Re: On-demand running query plans using auto_explain and signals - Mailing list pgsql-hackers

From Shulgin, Oleksandr
Subject Re: On-demand running query plans using auto_explain and signals
Date
Msg-id CACACo5R3ELNEAyfXd5-Nv_WHk3UwfeYiFhGTOsLb=ecuvs4CSA@mail.gmail.com
Whole thread Raw
In response to Re: On-demand running query plans using auto_explain and signals  (Tomas Vondra <tomas.vondra@2ndquadrant.com>)
Responses Re: On-demand running query plans using auto_explain and signals  (Tomas Vondra <tomas.vondra@2ndquadrant.com>)
List pgsql-hackers
On Mon, Sep 14, 2015 at 11:53 AM, Tomas Vondra <tomas.vondra@2ndquadrant.com> wrote:

On 09/14/2015 10:23 AM, Shulgin, Oleksandr wrote:
On Sat, Sep 12, 2015 at 11:50 AM, Tomas Vondra
<tomas.vondra@2ndquadrant.com <mailto:tomas.vondra@2ndquadrant.com>> wrote:
...
    - Attempts to get plan for simple insert queries like this

           INSERT INTO x SELECT * FROM x;

       end with a segfault, because ActivePortal->queryDesc is 0x0 for this
       query. Needs investigation.


Yes, I've hit the same problem after submitting the latest version of
the patch.  For now I've just added a check for queryDesc being not
NULL, but I guess the top of the current_query_stack might contains
something useful.  Something I need to try.

Well, the thing is we're able to do EXPLAIN on those queries, and IIRC auto_explain can log them too. So perhaps look into the hooks where they take the queryDesc in those cases - it has to be available somewhere.

Yes, this seems to work.  I was able to successfully query "create table as" and even "explain analyze" for the plans.  In both cases ActivePortal doesn't have a valid queryDesc, but the executor hook captures one.

    - The lockless approach seems fine to me, although I think the fear
       of performance issues is a bit moot (I don't think we expect large
       number of processes calling pg_cmdstatus at the same time). But
       it's not significantly more complex, so why not.


I believe the main benefit of the less-locking approach is that if
something goes wrong when two backends tried to communicate it doesn't
prevent the rest of them from operating, because there is no shared (and
thus locked) communication channel.

Sure, but I think it really deserves a bit more detailed explanation of the protocol, and discussion of the expected behavior for some basic failure types.

For example - what happens when a backend requests info, but dies before receiving it, and the backed is reused for another connection? Doesn't this introduce a race condition? Perhaps not, I'm just asking.

Now explained better in code comments.

**Dataset content**:
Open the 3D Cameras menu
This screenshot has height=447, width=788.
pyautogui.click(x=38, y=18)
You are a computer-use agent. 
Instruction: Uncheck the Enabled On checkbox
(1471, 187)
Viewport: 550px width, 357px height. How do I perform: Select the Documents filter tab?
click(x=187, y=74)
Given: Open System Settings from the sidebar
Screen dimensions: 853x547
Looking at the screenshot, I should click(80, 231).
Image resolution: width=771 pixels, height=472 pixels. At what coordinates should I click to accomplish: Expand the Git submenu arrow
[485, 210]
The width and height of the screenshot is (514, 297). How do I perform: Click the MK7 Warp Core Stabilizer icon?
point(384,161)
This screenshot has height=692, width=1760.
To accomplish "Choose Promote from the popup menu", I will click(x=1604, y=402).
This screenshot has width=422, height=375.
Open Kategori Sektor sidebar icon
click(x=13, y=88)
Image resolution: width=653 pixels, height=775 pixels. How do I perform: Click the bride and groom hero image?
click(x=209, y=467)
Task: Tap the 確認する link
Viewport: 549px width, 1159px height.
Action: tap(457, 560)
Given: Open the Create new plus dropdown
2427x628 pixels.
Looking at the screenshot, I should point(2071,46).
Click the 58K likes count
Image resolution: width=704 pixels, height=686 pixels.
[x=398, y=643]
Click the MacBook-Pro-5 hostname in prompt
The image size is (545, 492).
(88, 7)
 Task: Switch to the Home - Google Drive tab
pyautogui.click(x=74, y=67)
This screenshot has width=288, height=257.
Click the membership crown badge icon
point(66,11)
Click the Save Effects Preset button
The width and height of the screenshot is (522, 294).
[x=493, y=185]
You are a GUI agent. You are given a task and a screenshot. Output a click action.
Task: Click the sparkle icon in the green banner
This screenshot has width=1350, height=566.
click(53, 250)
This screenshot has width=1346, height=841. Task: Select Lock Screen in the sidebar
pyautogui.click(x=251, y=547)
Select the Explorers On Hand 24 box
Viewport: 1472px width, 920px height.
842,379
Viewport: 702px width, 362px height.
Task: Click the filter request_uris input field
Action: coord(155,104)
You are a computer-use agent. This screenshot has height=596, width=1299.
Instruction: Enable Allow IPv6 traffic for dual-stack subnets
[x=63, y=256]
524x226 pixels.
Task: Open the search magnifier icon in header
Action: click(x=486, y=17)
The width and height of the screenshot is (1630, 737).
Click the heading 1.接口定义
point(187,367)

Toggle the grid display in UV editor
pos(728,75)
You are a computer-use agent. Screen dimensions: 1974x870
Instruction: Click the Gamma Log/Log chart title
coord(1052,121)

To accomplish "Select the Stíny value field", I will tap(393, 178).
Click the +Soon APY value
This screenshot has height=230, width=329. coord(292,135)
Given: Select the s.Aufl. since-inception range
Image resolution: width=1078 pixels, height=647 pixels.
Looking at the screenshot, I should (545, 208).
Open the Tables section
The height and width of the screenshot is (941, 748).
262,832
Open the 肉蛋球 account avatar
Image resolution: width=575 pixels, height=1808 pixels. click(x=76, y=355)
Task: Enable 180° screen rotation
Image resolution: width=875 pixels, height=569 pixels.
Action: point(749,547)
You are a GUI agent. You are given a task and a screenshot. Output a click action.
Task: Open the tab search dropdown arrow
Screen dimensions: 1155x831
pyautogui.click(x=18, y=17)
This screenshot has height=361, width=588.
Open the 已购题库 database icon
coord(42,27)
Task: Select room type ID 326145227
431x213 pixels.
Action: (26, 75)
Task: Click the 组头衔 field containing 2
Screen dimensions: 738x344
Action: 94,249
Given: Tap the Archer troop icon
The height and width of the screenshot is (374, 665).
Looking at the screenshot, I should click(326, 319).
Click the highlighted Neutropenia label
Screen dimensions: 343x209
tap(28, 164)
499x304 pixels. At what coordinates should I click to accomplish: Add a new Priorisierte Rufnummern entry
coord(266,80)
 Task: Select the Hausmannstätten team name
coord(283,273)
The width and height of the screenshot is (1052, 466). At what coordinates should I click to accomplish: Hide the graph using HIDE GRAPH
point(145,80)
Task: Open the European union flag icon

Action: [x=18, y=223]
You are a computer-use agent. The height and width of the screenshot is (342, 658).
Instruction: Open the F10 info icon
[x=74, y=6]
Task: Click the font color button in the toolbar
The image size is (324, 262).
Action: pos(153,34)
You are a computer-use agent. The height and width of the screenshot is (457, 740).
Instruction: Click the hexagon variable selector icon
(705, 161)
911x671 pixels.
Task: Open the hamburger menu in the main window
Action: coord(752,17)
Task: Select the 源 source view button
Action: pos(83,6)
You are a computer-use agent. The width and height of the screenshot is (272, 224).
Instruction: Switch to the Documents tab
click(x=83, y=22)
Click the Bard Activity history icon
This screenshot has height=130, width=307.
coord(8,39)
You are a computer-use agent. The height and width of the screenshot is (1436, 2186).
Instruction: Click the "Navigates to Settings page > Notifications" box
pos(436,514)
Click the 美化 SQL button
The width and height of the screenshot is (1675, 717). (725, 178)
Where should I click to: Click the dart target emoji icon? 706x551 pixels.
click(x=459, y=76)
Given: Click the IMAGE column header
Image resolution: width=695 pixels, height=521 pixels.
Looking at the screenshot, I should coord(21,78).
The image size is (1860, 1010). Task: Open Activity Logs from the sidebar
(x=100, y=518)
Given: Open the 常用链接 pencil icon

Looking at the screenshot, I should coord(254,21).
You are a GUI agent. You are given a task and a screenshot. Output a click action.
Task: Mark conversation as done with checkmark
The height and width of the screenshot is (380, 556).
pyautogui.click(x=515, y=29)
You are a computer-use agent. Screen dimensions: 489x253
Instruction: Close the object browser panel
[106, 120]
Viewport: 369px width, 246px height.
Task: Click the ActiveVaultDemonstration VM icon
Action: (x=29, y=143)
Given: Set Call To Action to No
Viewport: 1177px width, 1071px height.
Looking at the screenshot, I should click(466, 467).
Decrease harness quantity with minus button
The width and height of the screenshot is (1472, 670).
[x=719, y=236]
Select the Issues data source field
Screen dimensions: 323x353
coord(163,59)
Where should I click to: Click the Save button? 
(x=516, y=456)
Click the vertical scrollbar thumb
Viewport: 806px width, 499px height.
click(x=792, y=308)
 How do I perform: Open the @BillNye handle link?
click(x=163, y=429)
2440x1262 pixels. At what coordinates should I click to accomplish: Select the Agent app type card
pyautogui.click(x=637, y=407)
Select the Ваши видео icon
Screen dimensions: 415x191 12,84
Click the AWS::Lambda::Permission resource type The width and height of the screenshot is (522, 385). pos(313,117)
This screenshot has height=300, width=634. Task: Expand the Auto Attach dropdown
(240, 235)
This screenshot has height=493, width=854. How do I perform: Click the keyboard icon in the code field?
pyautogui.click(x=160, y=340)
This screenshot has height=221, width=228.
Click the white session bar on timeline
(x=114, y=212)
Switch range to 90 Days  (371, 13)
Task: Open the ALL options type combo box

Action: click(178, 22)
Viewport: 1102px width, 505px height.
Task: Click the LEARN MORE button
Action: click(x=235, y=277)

**Objective**: In the mailing list reply, rewrite the passage that begins at the words "- The lockless" and stops after "I'm just asking.", with "pg_query_status" in place of "pg_cmdstatus".

**Exercise response**:
- The lockless approach seems fine to me, although I think the fear
       of performance issues is a bit moot (I don't think we expect large
       number of processes calling pg_query_status at the same time). But
       it's not significantly more complex, so why not.


I believe the main benefit of the less-locking approach is that if
something goes wrong when two backends tried to communicate it doesn't
prevent the rest of them from operating, because there is no shared (and
thus locked) communication channel.

Sure, but I think it really deserves a bit more detailed explanation of the protocol, and discussion of the expected behavior for some basic failure types.

For example - what happens when a backend requests info, but dies before receiving it, and the backed is reused for another connection? Doesn't this introduce a race condition? Perhaps not, I'm just asking.